Molecular Pumps that drives a system away from equilibrium

Abstract

A pressing goal for contemporary science is to build artificial mol. systems that can perform useful work. Here we report a 'mol. pump' system that processes chem. energy (redox) to drive a macrocycle away from equil., from a low energy to a high energy state. A series of mol. rods were synthesized contg. 3,5- dimethylpyridinium (Py +) and 4,4'-bipyridinium (BIPY 2+) units connected to a bulky steric stopper by chains of different lengths. Cyclobis(paraquat-p-phenylene) (CBPQT 4+) is repelled by the Py + and BIPY 2+ initially; however, upon redn. with activated zinc dust, Coulombic repulsion between Py + and CBPQT 2(+•) dramatically decreases and a thermodynamically stable trisradical complex BIPY +•I CBPQT 2(+•) is formed within seconds. Tris(4-bromophenyl)aminium hexachloridoantimonate (Magic Blue) was used to oxidize the radical cation rapidly to the fully oxidized state.

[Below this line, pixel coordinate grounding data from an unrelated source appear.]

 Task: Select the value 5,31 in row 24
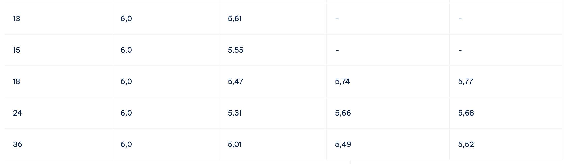[x=235, y=113]
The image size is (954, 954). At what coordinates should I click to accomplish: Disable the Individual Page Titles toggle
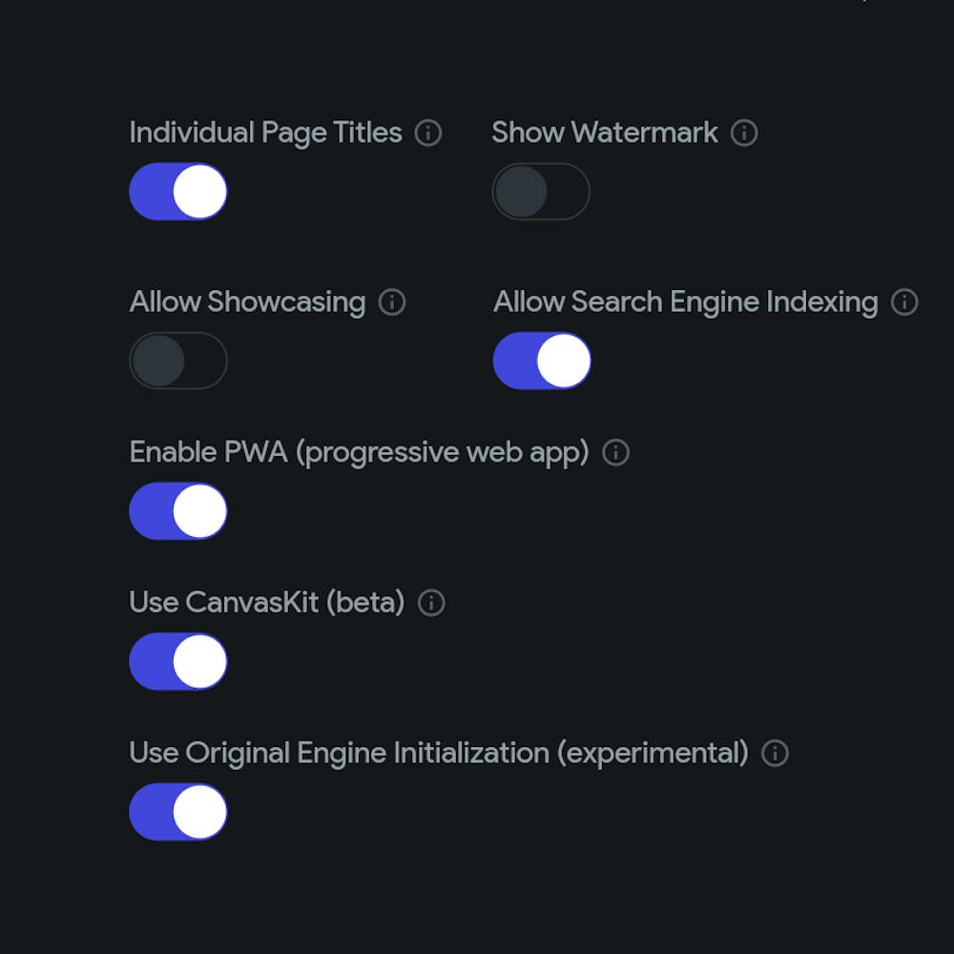pos(178,192)
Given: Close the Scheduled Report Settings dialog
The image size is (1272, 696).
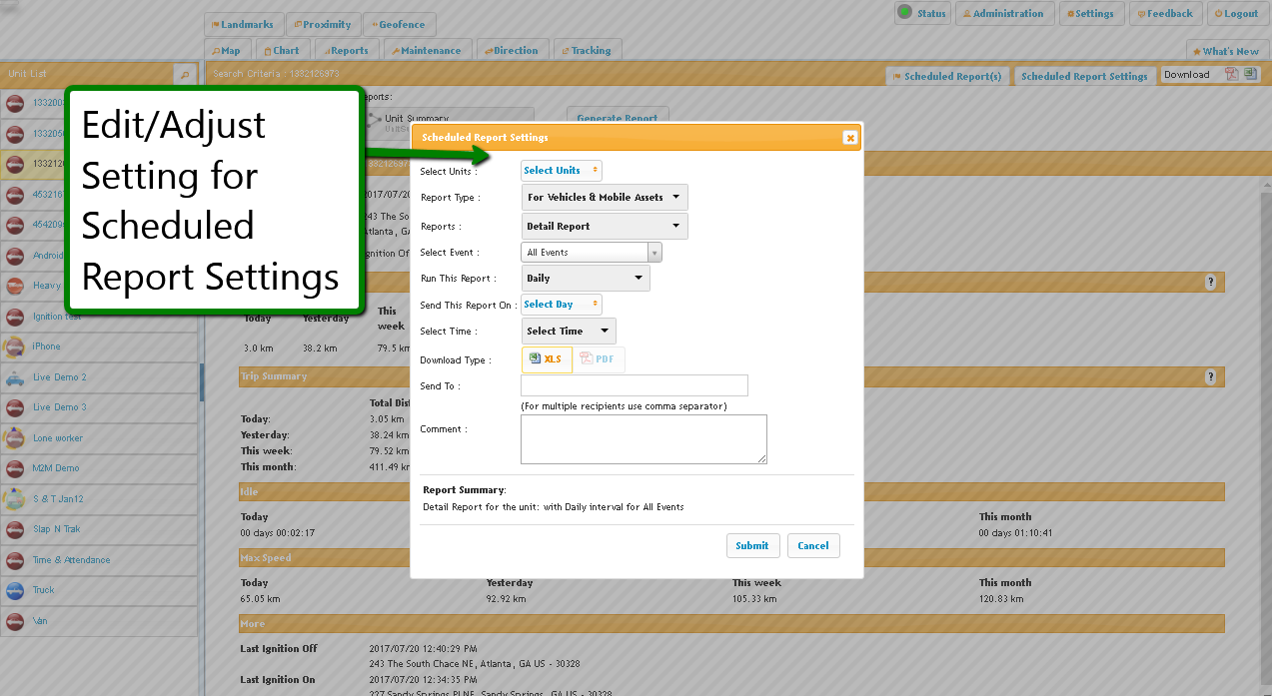Looking at the screenshot, I should point(849,138).
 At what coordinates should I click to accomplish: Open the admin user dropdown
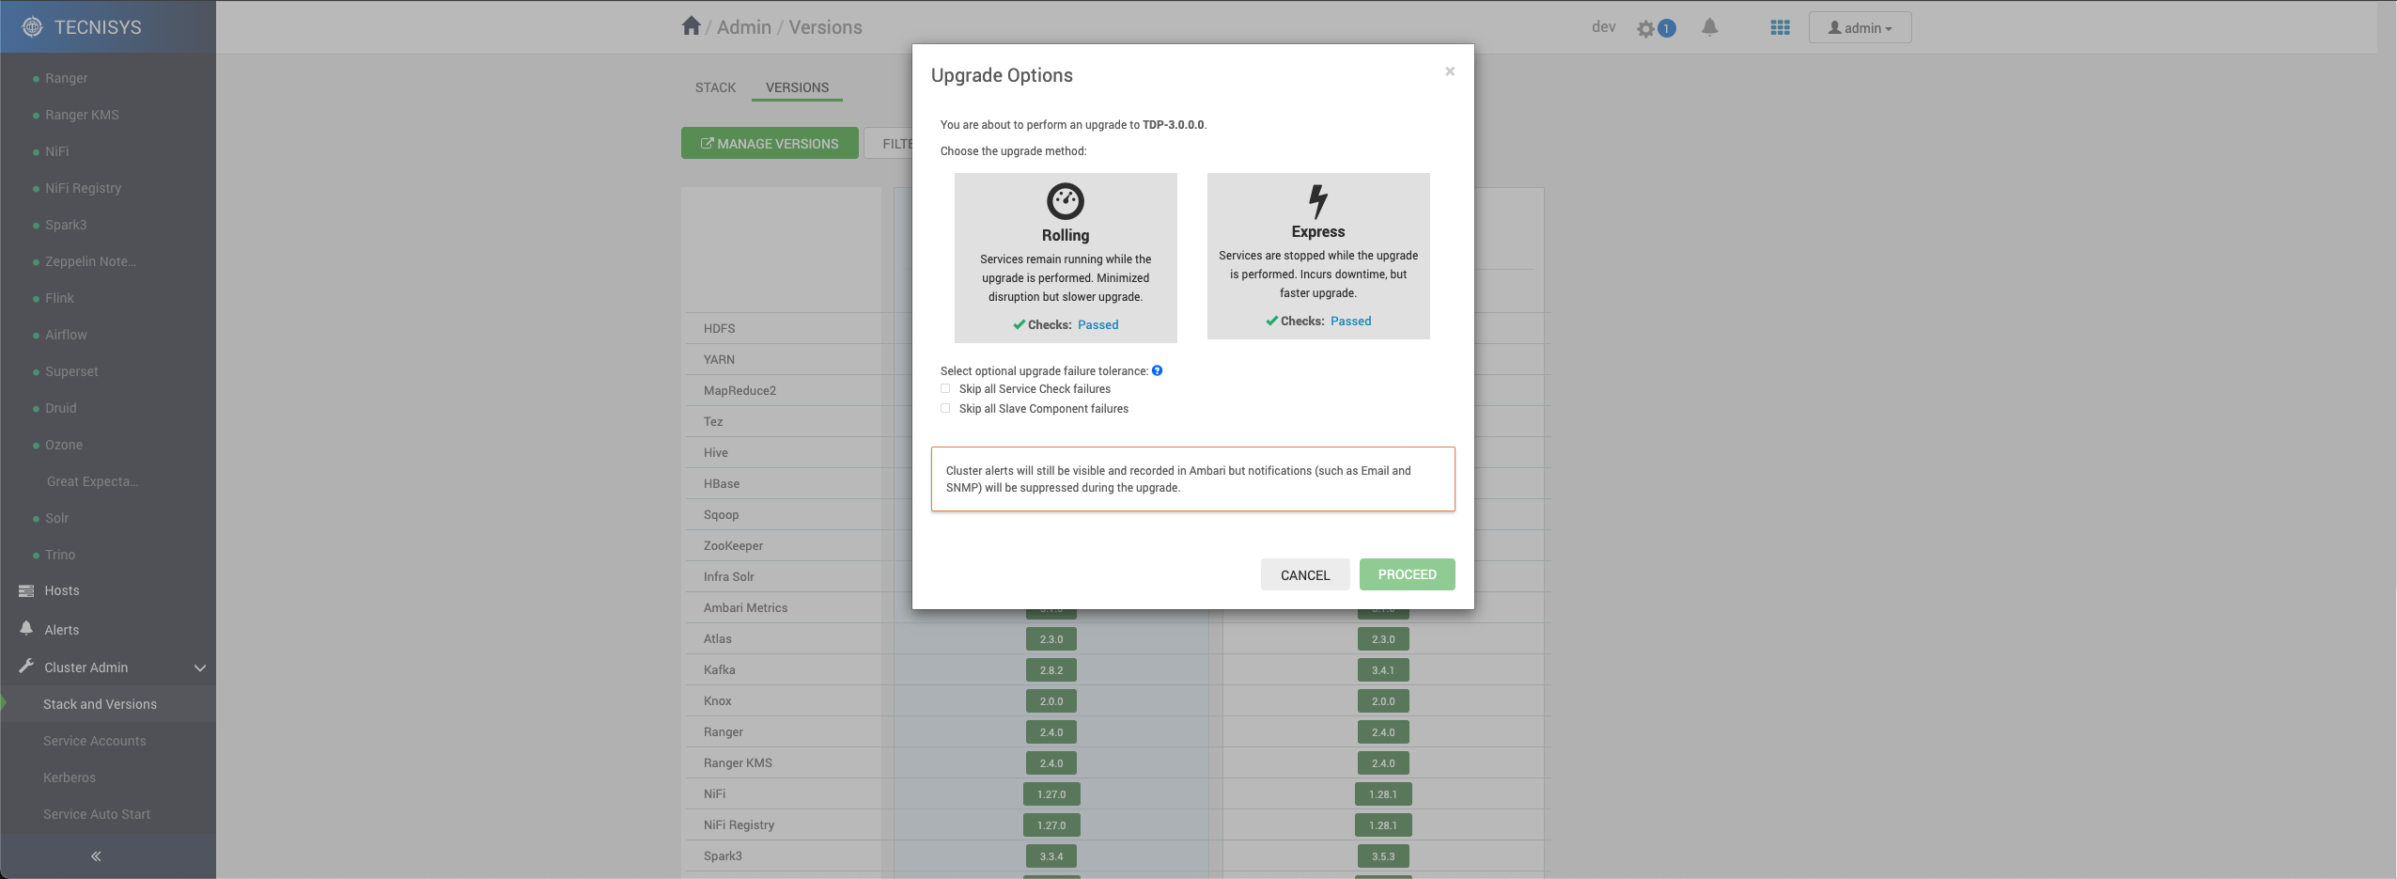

The electrostatic Py + barrier is recovered, causing the CBPQT 4+ ring to shuttle on to the glycol/alkyl chain, for which it has little affinity. Dethreading from this high energy, metastable [2]rotaxane state occurs slowly due to Coulombic repulsion between CBPQT 4+ and Py +/BIPY 2+. Exptl. results and DFT calcns. show that the mol. pump can raise the potential energy of CBPQT 4+ up to 13 kcal/mol with an efficiency up to 8%.